Il consiglio di Elisabetta Randaccio
 
''Boris il film'' locandinaIl soggetto di “Boris. Il film” di Giacomo Ciarrapico, Mattia Torre e Luca Vendruscolo nasce da una serie di culto televisiva (andata in onda, nella maggior parte degli episodi, sulla piattaforma “Sky”) di produzione italiana, la quale ha ottenuto un successo sorprendente per gli standard del nostro paese. Originale nei temi, lontani dai stantii serial su carabinieri, polizie, preti, santi e via dicendo, “Boris” basava la sua forza su un’impostazione meta-televisiva, cioè raccontava gli squallori in modo ora ironico, ora comico, ora amaro, di chi è costretto a realizzare programmi per il piccolo schermo di tipo trash, in un contesto umano sociale degradato, specchio della mutazione antropologica in corso, da tempo, in Italia. L’ambizione di riuscire a rimodellare questo format televisivo al cinema era rischiosa, soprattutto perché solo gli iniziati avrebbero potuto capire adeguatamente sia i vari personaggi ruotanti in questa giostra scalcagnata di presunti attori, registi e tecnici, quanto le allusioni riferite ad alcuni episodi particolari, prima in assoluto il pesciolino rosso Boris, di cui lo spettatore si accorge a storia, ormai, avviata.
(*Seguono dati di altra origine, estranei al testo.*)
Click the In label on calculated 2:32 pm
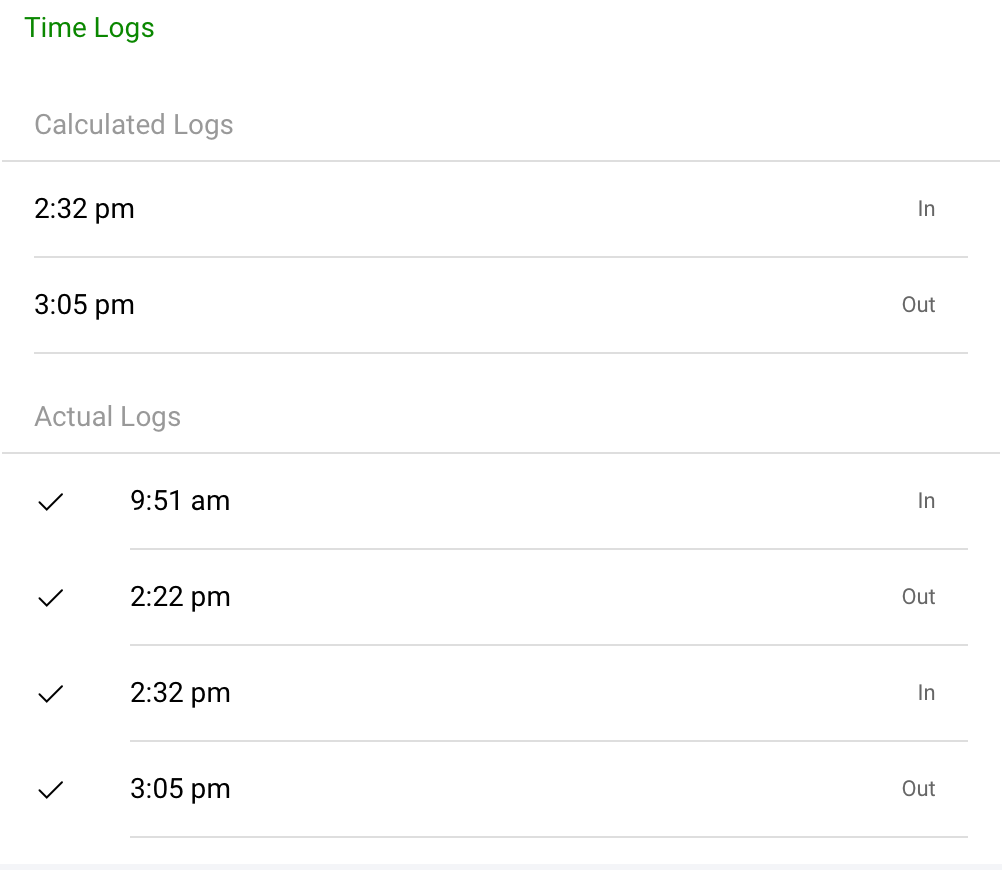This screenshot has width=1002, height=870. pyautogui.click(x=926, y=209)
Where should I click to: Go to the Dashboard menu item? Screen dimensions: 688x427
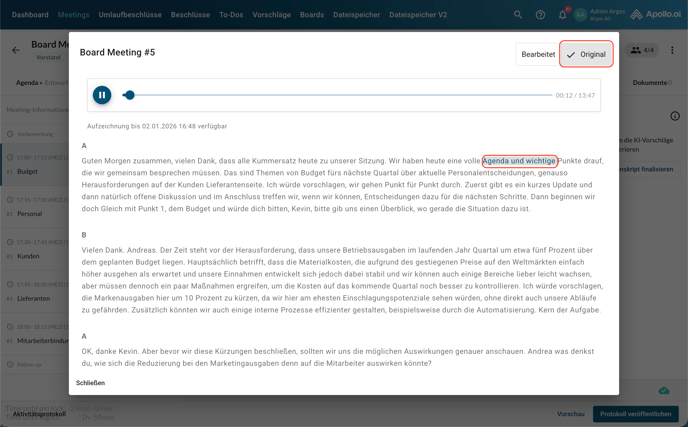point(30,15)
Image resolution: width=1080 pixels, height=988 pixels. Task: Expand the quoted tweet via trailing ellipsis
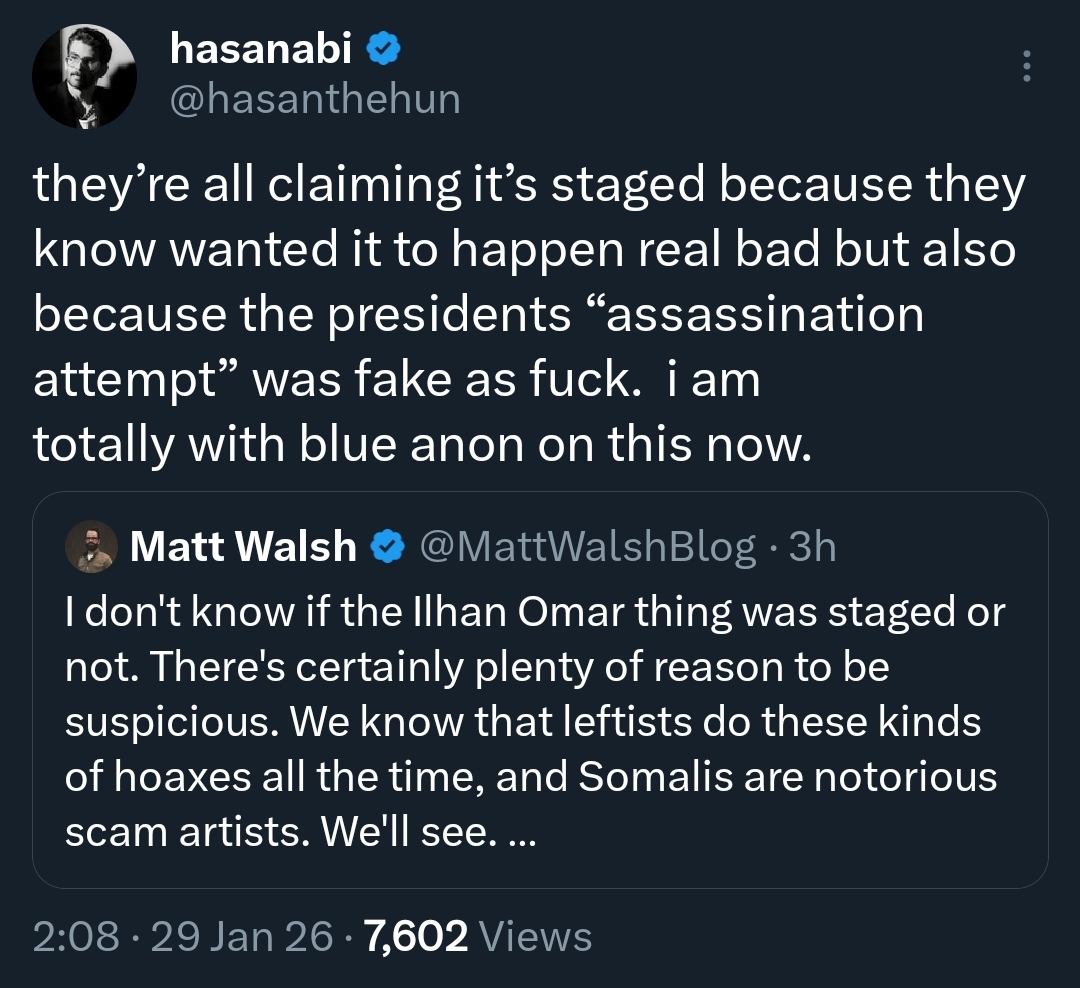click(522, 834)
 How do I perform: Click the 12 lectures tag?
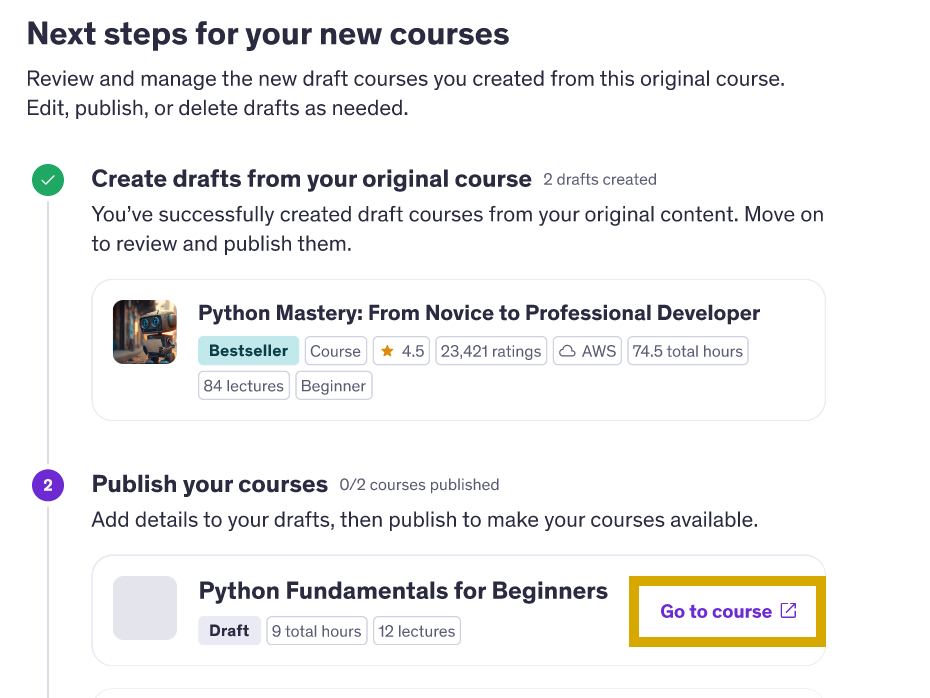click(417, 630)
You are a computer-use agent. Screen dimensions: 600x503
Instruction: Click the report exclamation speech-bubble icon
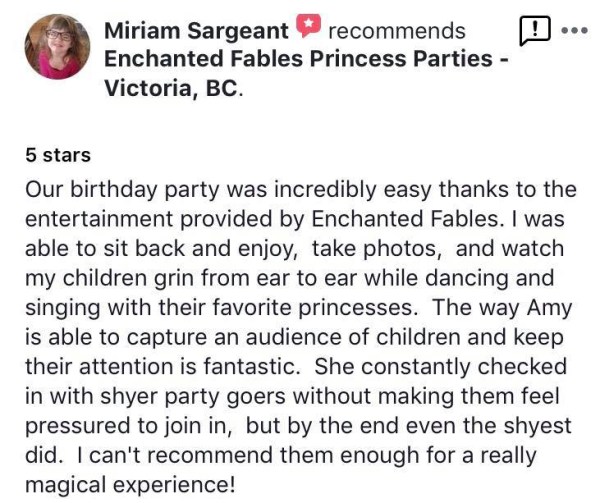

''Boris il film''Nel meta cinematografico, gli italiani vantano la creazione del punto di riferimento assoluto, quell’ “8 e ½” di Federico Fellini, che ha segnato una delle svolte maggiormente importanti della storia del cinema moderno, riciclato, copiato, citato in miriadi di opere d’arte visive e di altro genere. A Hollywood, poi, esiste una tradizione di riflessione sul media cinema, sin dalle sue origini, con risultati spesso esilaranti o drammatici. Diciamo che “Boris. Il film” si fissa nel limite tra un film piacevole e, in certi casi, con qualche battuta epocale (la scimmietta indicata come uno dei pezzi grossi di “Medusa”, la spiegazione di come si sceneggia un cinepanettone, l’affermazione “la televisione è come la mafia: sai quando entri, ma non quando ne uscirai.” …) e un altro impacciato da autoreferenzialità, da un cast che non decolla e, persino, da qualche momento di noia.
 
''Boris il film''Forse, perché i backstage, il “dietro le quinte”  che in televisione non siamo abituati a vedere mostrati nei loro reali problemi, spesso caratterizzati da tinte surreali, nel cinema sono stati declinati in variazioni di ogni tipo (con buona pace delle riflessioni della vero e falso in palcoscenico insegnatoci da Pirandello).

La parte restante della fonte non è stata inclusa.